Re: Conflict detection for update_deleted in logical replication - Mailing list pgsql-hackers

From Amit Kapila
Subject Re: Conflict detection for update_deleted in logical replication
Date
Msg-id CAA4eK1JkYpDUCFgGNEg=O4m6XjQ-9oohxrohgpockKuy7eo9gA@mail.gmail.com
Whole thread Raw
In response to Re: Conflict detection for update_deleted in logical replication  (Masahiko Sawada <sawada.mshk@gmail.com>)
Responses Re: Conflict detection for update_deleted in logical replication
List pgsql-hackers
On Wed, Dec 25, 2024 at 8:13 AM Zhijie Hou (Fujitsu)
<houzj.fnst@fujitsu.com> wrote:
>
> Attach the new version patch set which addressed all other comments.
>

Some more miscellaneous comments:
=============================
1.
@@ -1431,9 +1431,9 @@ RecordTransactionCommit(void)
  * modifying it.  This makes checkpoint's determination of which xacts
  * are delaying the checkpoint a bit fuzzy, but it doesn't matter.
  */
- Assert((MyProc->delayChkptFlags & DELAY_CHKPT_START) == 0);
+ Assert((MyProc->delayChkptFlags & DELAY_CHKPT_IN_COMMIT) == 0);
  START_CRIT_SECTION();
- MyProc->delayChkptFlags |= DELAY_CHKPT_START;
+ MyProc->delayChkptFlags |= DELAY_CHKPT_IN_COMMIT;

  /*
  * Insert the commit XLOG record.
@@ -1536,7 +1536,7 @@ RecordTransactionCommit(void)
  */
  if (markXidCommitted)
  {
- MyProc->delayChkptFlags &= ~DELAY_CHKPT_START;
+ MyProc->delayChkptFlags &= ~DELAY_CHKPT_IN_COMMIT;
  END_CRIT_SECTION();

The comments related to this change should be updated in EndPrepare()
and RecordTransactionCommitPrepared(). They still refer to the
DELAY_CHKPT_START flag. We should update the comments explaining why a
similar change is not required for prepare or commit_prepare, if there
is one.

2.
 static bool
 tuples_equal(TupleTableSlot *slot1, TupleTableSlot *slot2,
- TypeCacheEntry **eq)
+ TypeCacheEntry **eq, Bitmapset *columns)
 {
  int attrnum;

@@ -337,6 +340,14 @@ tuples_equal(TupleTableSlot *slot1, TupleTableSlot *slot2,
  if (att->attisdropped || att->attgenerated)
  continue;

+ /*
+ * Ignore columns that are not listed for checking.
+ */
+ if (columns &&
+ !bms_is_member(att->attnum - FirstLowInvalidHeapAttributeNumber,
+    columns))
+ continue;

Update the comment atop tuples_equal to reflect this change.

3.
+FindMostRecentlyDeletedTupleInfo(Relation rel, TupleTableSlot *searchslot,
+ TransactionId *delete_xid,
+ RepOriginId *delete_origin,
+ TimestampTz *delete_time)
...
...
+ /* Try to find the tuple */
+ while (table_scan_getnextslot(scan, ForwardScanDirection, scanslot))
+ {
+ bool dead = false;
+ TransactionId xmax;
+ TimestampTz localts;
+ RepOriginId localorigin;
+
+ if (!tuples_equal(scanslot, searchslot, eq, indexbitmap))
+ continue;
+
+ tuple = ExecFetchSlotHeapTuple(scanslot, false, NULL);
+ buf = hslot->buffer;
+
+ LockBuffer(buf, BUFFER_LOCK_SHARE);
+
+ if (HeapTupleSatisfiesVacuum(tuple, oldestXmin, buf) ==
HEAPTUPLE_RECENTLY_DEAD)

Collected data

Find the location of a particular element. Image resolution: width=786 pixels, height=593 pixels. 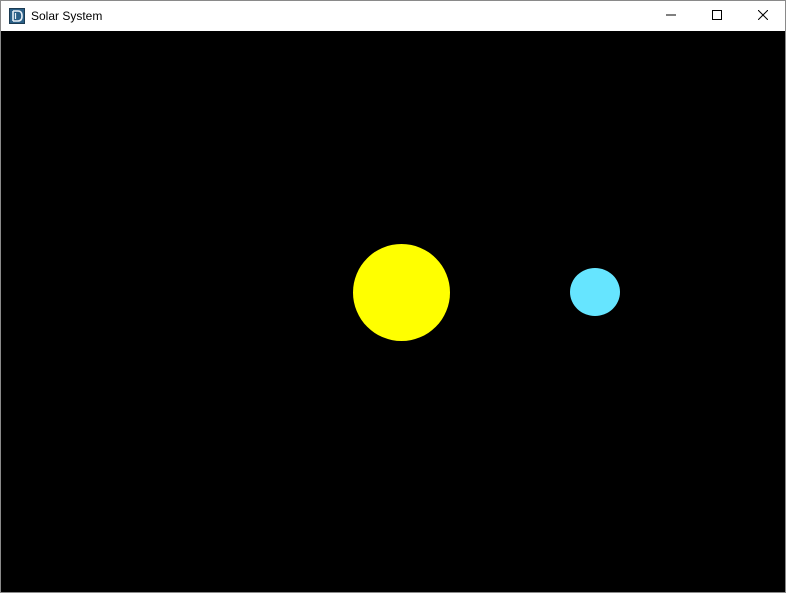

minimize-button is located at coordinates (671, 16).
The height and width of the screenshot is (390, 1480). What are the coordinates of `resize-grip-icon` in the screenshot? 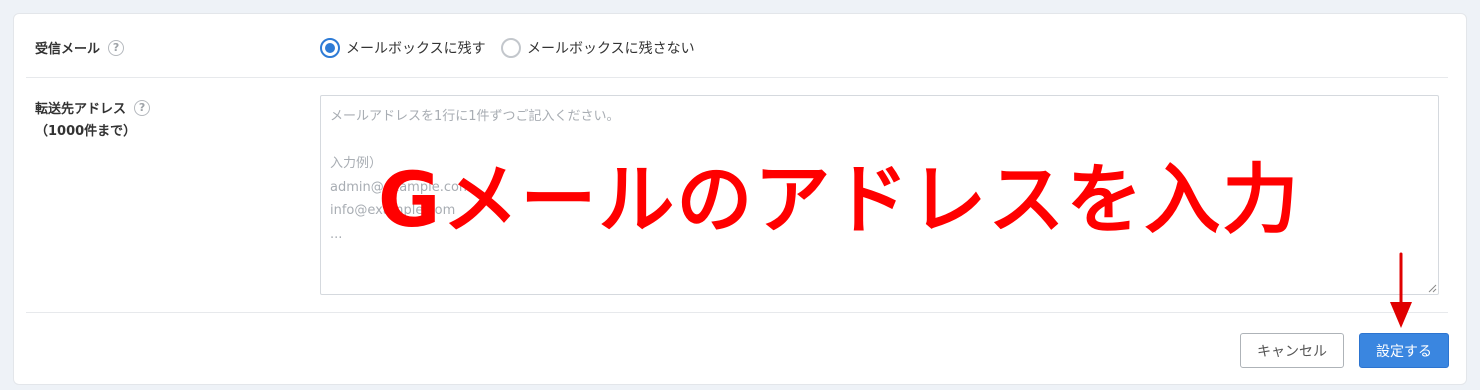 It's located at (1432, 288).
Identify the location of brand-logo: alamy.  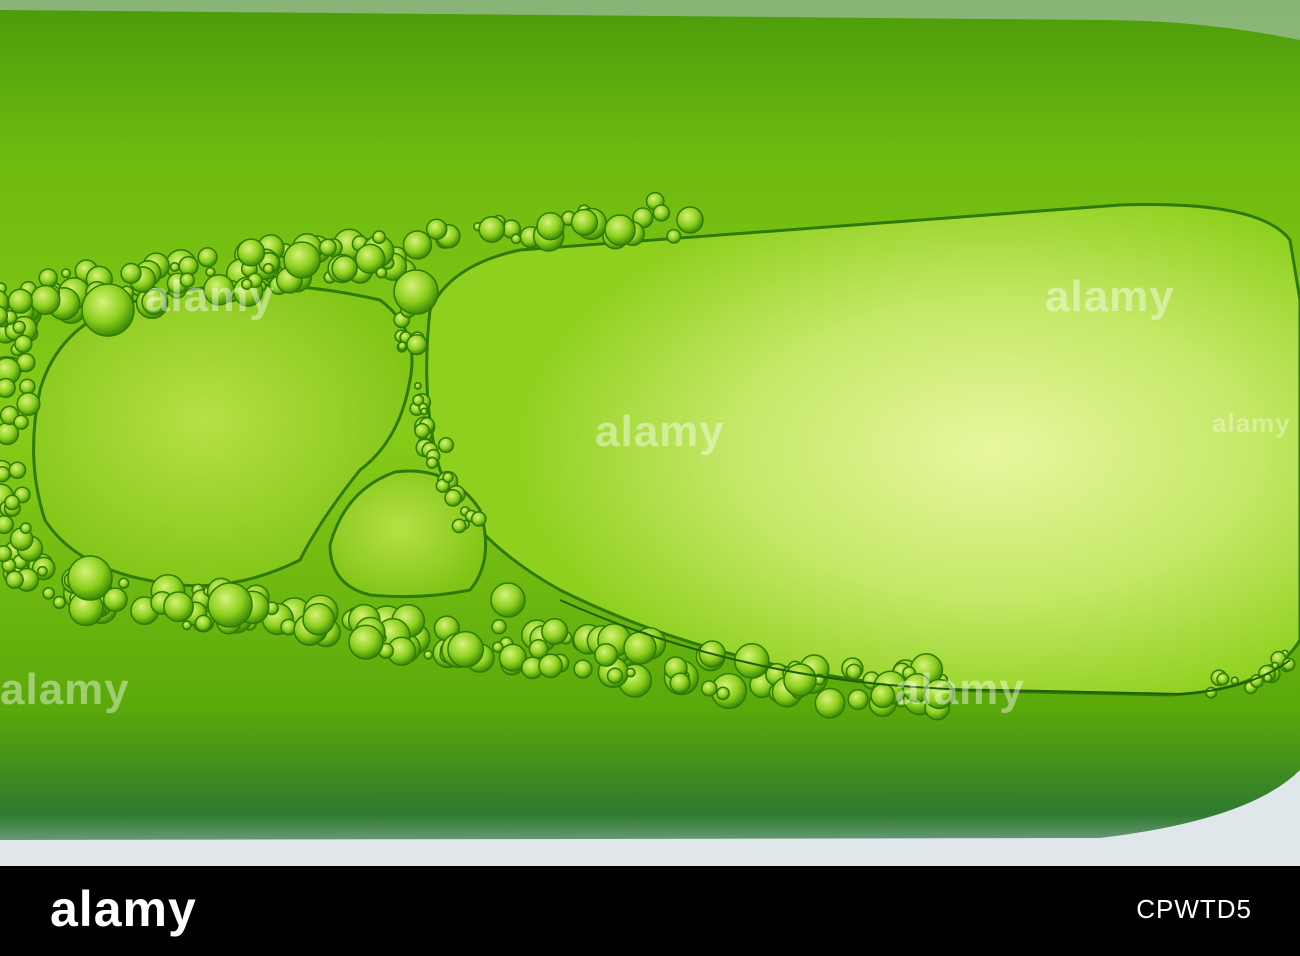
(124, 909).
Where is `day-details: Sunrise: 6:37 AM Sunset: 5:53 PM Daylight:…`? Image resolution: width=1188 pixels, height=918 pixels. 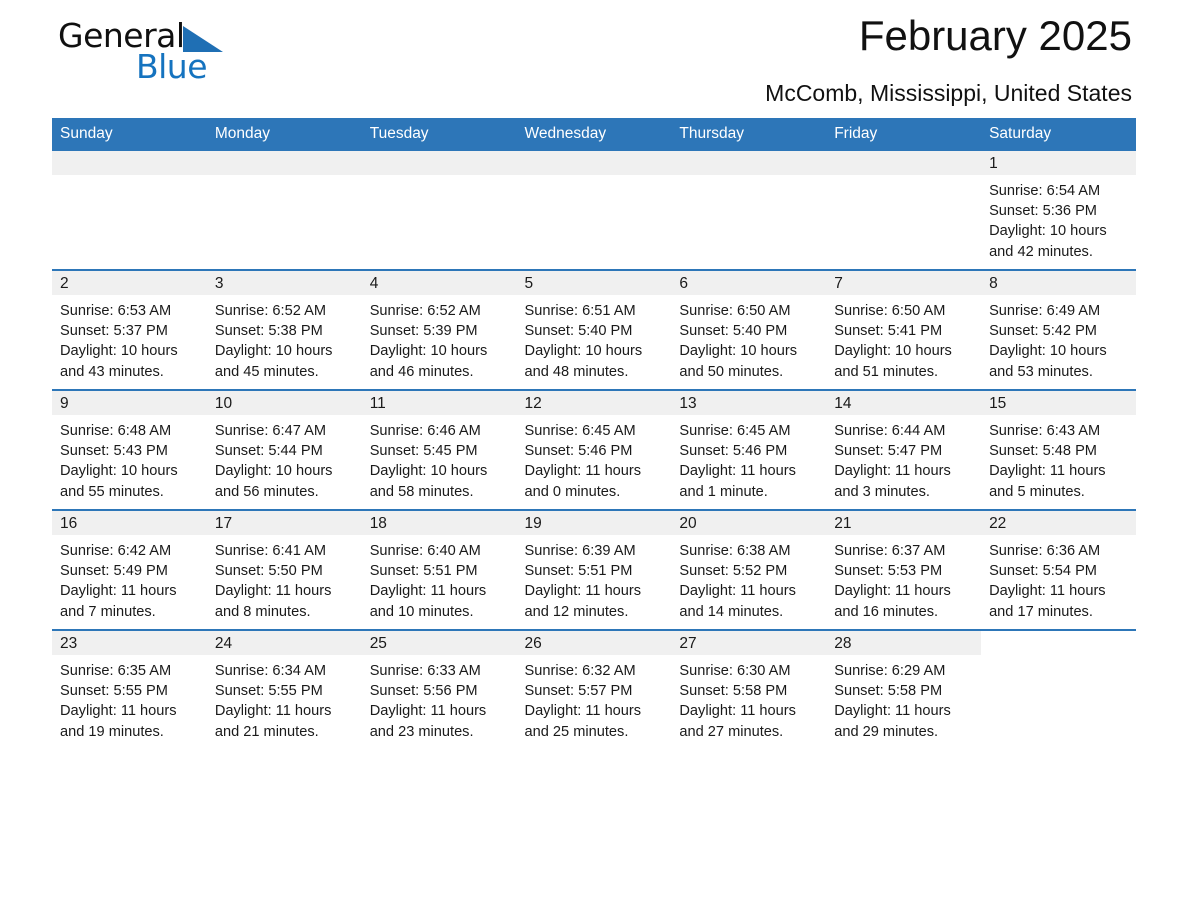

» Work required:
Please pick up the review email about update_deleted conflict detection right after its last line and write the next part.

» Answer:
+ dead = true;
+
+ LockBuffer(buf, BUFFER_LOCK_UNLOCK);
+
+ if (!dead)
+ continue;

Why do we need to check only for HEAPTUPLE_RECENTLY_DEAD and not
HEAPTUPLE_DEAD? IIUC, we came here because we couldn't find the live
tuple, now whether the tuple is DEAD or RECENTLY_DEAD, why should it
matter to detect update_delete conflict?

4. In FindMostRecentlyDeletedTupleInfo(), add comments to state why we
need to use SnapshotAny.

5.
+
+      <varlistentry
id="sql-createsubscription-params-with-detect-update-deleted">
+        <term><literal>detect_update_deleted</literal>
(<type>boolean</type>)</term>
+        <listitem>
+         <para>
+          Specifies whether the detection of <xref
linkend="conflict-update-deleted"/>
+          is enabled. The default is <literal>false</literal>. If set to
+          true, the dead tuples on the subscriber that are still useful for
+          detecting <xref linkend="conflict-update-deleted"/>
+          are retained,

One of the purposes of retaining dead tuples is to detect
update_delete conflict. But, I also see the following in 0001's commit
message: "Since the mechanism relies on a single replication slot, it
not only assists in retaining dead tuples but also preserves commit
timestamps and origin data. These information will be displayed in the
additional logs generated for logical replication conflicts.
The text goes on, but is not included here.